The function $ g(n)=\sum_{\substack {1\lt k\leq n \\ \gcd(k,n)=1}}d(k-1)$ In 1965 Puliyakot Keshava Menon proved that
$${\displaystyle \sum _{\substack {1\leq k\leq n \\ \gcd(k,n)=1}}\gcd(k-1,n)=\varphi (n)d(n)}$$
being $\varphi(n)$ the totient function of $n$. If we move under summation the function $d(n)$ (the function that counts the divisors of $n$), that is if we consider the function
$${\displaystyle g(n)=\sum _{\substack {1\lt k\leq n \\ \gcd(k,n)=1}}d(k-1)}$$
and analyze its behavior up to $n=10^6$, we find that (for $n\gt35$)
$${\displaystyle 1 \lt \frac {g(n)} {\varphi (n)log(n)} \lt 2}$$
Is there a way to prove the above bounds?
Many thanks.
 A: We can actually deduce an asymptotic expression for the sum $g(n)$ using some known estimates. I'll present a sketch of the calculation.
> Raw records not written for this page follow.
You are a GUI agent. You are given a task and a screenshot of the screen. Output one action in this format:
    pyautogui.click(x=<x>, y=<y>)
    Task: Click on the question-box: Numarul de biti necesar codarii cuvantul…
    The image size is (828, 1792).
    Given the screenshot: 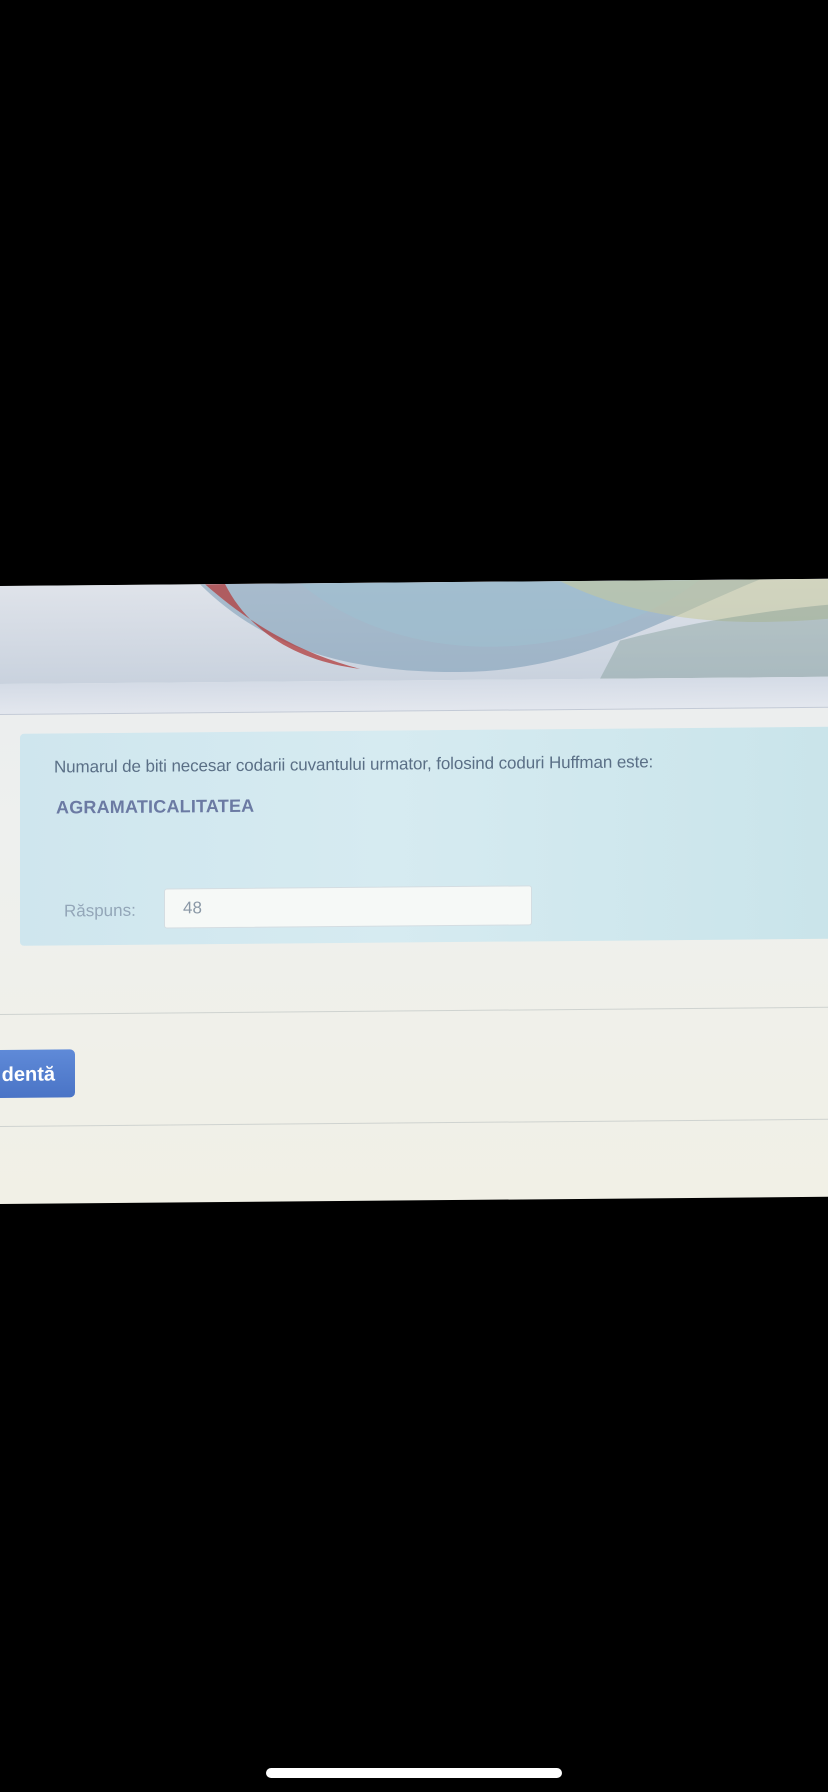 What is the action you would take?
    pyautogui.click(x=424, y=836)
First remove the coprimality condition using Mobius inversion:
$$
g(n) = \sum_{2\leq k\leq n} d(k-1) \sum_{a\mid (k,n)} \mu(a).
$$
Inverting the order of summation gives
$$
g(n) = \sum_{a\mid n} \mu(a) \sum_{\substack{2\leq k\leq n\\ a\mid k}} d(k-1).
$$
After a change of variables, the inner sum is
$$
\sum_{\substack{2\leq k\leq n\\ a\mid k}} d(k-1) = \sum_{\substack{m\leq n\\ m\equiv-1 (\text{mod}\ a)}} d(m).
$$
Using a result of Pongsriiam and Vaughn (see this paper, for instance), we have
$$
\sum_{\substack{m\leq n\\ m\equiv-1 (\text{mod}\ a)}} d(m) = \frac{1}{\phi(a)} \sum_{\substack{1\leq m\leq n\\(n,a)=1}} d(m) + O\left(n^{1/2+\epsilon}\right).
$$
The Dirichlet series assosiated to the sum on the right is
$$
\zeta(s)^2 \prod_{p\mid a} \left(1-\frac{1}{p^s}\right)^2.
$$
A calculation involving Perron's Formula gives
$$
\sum_{\substack{1\leq m\leq n\\(m,a)=1}} d(m) =  n \left(\frac{\phi(a)}{a}\right)^2\left(\log n + 2\gamma-1+2\sum_{p\mid a} \frac{\log p}{p-1}\right) + O\left(d(a)n^{3/4}(\log n)^2\right).
$$
(This is not the sharpest error term one can get, but it suffices here.)
Combining things, we have
$$
g(n) = n\sum_{a\mid n} \frac{\mu(a)\phi(a)}{a^2} \left(\log n + 2\gamma-1+2\sum_{p\mid a} \frac{\log p}{p-1}\right) + O\left(n^{3/4+\epsilon}\right).
$$
Returning to your actual question, the leading order term is
$$
n\log n \sum_{a\mid n} \frac{\mu(a)\phi(a)}{a^2} = n\log n \prod_{p\mid n} \left(1-\frac{1}{p}\right)\prod_{p\mid n}\left(1+\frac{1}{p^2-p}\right) = \phi(n)\log n \prod_{p\mid n}\left(1+\frac{1}{p^2-p}\right)
$$
A numerical computation shows that
$$
1 < \prod_{p\mid n}\left(1+\frac{1}{p^2-p}\right) < \prod_{p}\left(1+\frac{1}{p^2-p}\right)< 2
$$
for all $n$ (since the product can be extended to infinity absolutely). I'm not sure if your estimate holds for all $n$, but it at least holds for all sufficiently large $n$.